Materials and methods
Charts of patients who underwent unilateral NVB dissection during Peyronie's plaque incision/excision and grafting were retrospectively reviewed. All patients received preprocedural intracavernosal injections of TriMix, and the curvature was measured to be >70 degrees. In 3 cases, an incision and minimal excision of the plaque were performed at the point of maximum curvature on the concave side of the curvature. In 3 cases, Tutoplast allografts (Coloplast US, Minneapolis, MN) were used, whereas autografts were used in 2 other cases.
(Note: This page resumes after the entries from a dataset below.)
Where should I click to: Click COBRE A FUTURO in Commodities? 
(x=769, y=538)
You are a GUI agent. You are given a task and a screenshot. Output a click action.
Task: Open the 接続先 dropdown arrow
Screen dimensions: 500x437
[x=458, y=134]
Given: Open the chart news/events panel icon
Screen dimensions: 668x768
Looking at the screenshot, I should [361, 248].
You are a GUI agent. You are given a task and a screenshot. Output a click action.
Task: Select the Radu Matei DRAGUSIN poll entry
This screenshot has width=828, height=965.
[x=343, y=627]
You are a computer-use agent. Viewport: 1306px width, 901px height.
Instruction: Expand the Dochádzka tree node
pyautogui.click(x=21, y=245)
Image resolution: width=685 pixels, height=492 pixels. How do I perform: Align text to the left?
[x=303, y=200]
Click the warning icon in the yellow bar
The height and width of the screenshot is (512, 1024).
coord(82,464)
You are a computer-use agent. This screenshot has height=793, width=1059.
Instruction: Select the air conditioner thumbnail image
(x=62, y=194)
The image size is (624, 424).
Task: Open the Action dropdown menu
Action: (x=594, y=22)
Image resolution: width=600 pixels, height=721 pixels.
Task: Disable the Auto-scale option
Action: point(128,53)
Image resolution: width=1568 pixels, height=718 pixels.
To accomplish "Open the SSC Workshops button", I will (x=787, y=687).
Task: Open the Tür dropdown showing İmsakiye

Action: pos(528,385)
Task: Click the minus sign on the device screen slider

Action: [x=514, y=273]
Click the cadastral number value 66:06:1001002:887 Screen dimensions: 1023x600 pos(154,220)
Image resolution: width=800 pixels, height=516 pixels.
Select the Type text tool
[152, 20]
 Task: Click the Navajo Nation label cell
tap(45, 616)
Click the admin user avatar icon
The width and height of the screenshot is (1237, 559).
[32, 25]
All patients were examined at 1, 3, and 6 months after the procedure when curvature and penile sensation were assessed.
Results
Five patients underwent this procedure. The mean age of patients was 55 years (45–70 years). All plaques were dorsally located. The mean preoperative curvature was 78 degrees (75–90 degrees). At the 6-month follow-up, all patients had <15 degrees residual curvature and were satisfied with their cosmetic results. Only 1 patient continued with phosphodiesterase-5 inhibitors to improve potency at the 6-month follow-up. All patients reported normal penile glans sensation. Four patients experienced decreased sensation at the site of NVB dissection, but this was only detected when compared with the contralateral side. Only 2 patients reported a difference after 6 months, and only a minor area of involvement was noted.
Conclusions
Unilateral NVB dissection is a feasible technique that does not compromise surgical success in curvature correction and helps avoid sensory injury to the penile glans.